Questo ci porta quindi alla domanda: possono pregare in lingue tutte le persone contemporaneamente? Se non possiamo sapere con certezza cosa accadeva nei raduni dei Corinzi 2000 anni fa, sembra che l’esperienza carismatica contemporanea corrisponda per molti versi a quanto Paolo descrive. Dall’esperienza contemporanea sappiamo che quando molta gente prega o canta in lingue insieme (il primo uso delle lingue descritto sopra), si manifesta una profonda armonia portata dallo Spirito. Talvolta c’è un’armonia notevole nei toni musicali. Più importante ancora, c’è un’unità spirituale prodotta dall’adorazione concorde del Signore. Ognuno loda Dio in una lingua diversa, ma le lingue si fondono tutte nell’unità. Questo è il contrario della discordia descritta da Paolo quando il dono di parlare in lingue era usato in modo inappropriato — cioè, quando diverse persone contemporaneamente cercano di richiamare l’attenzione per un messaggio in lingue.
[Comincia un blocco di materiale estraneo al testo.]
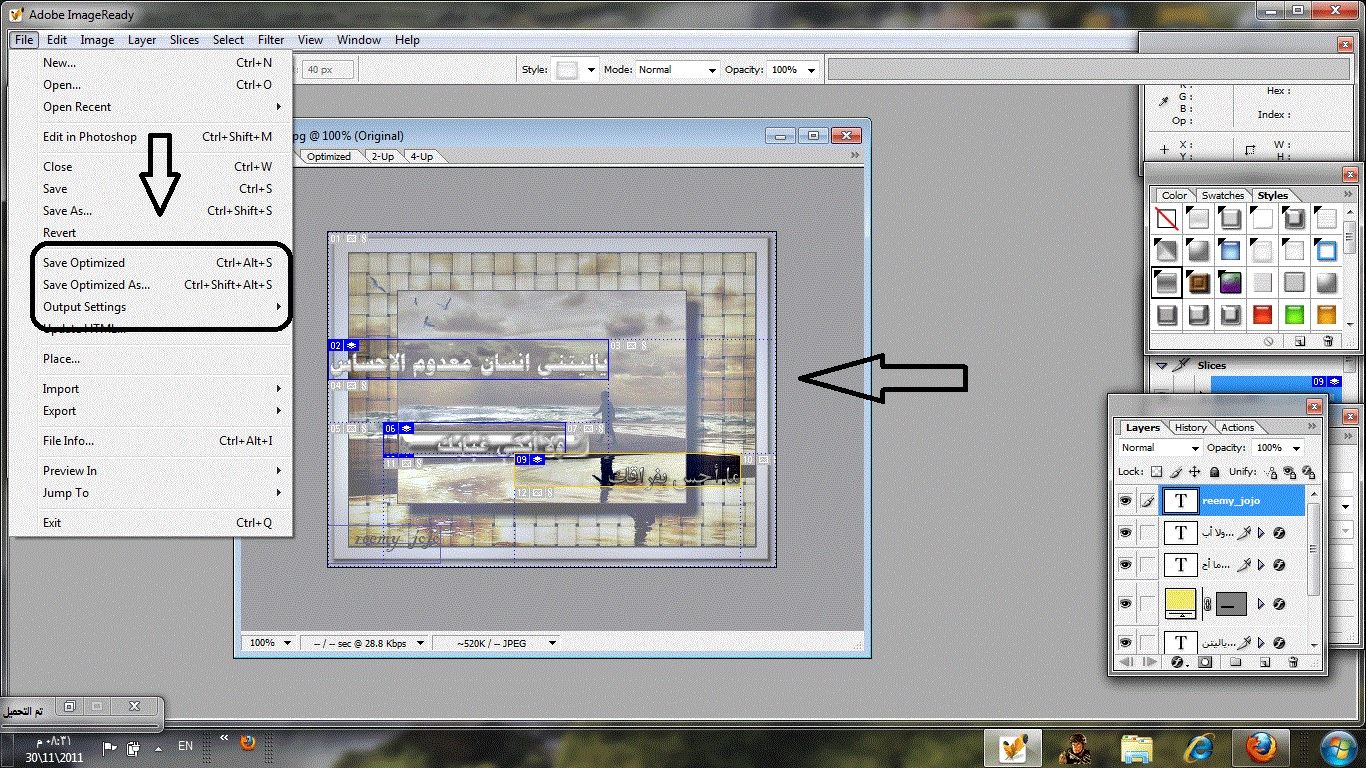Apply the green glass style swatch
This screenshot has height=768, width=1366.
coord(1294,315)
Paolo ci ricorda che la misura finale per l’uso delle lingue e di tutti i doni carismatici è l’amore. «Se parlassi le lingue degli uomini e degli angeli, ma non avessi la carità, sarei come bronzo che rimbomba» (1 Cor 13,1). L’amore è la motivazione e lo scopo che dà ai doni il loro valore. Se siamo fedeli all’insegnamento di Paolo, sia pregare che parlare in lingue glorificherà Dio e edificherà la Chiesa nell’amore.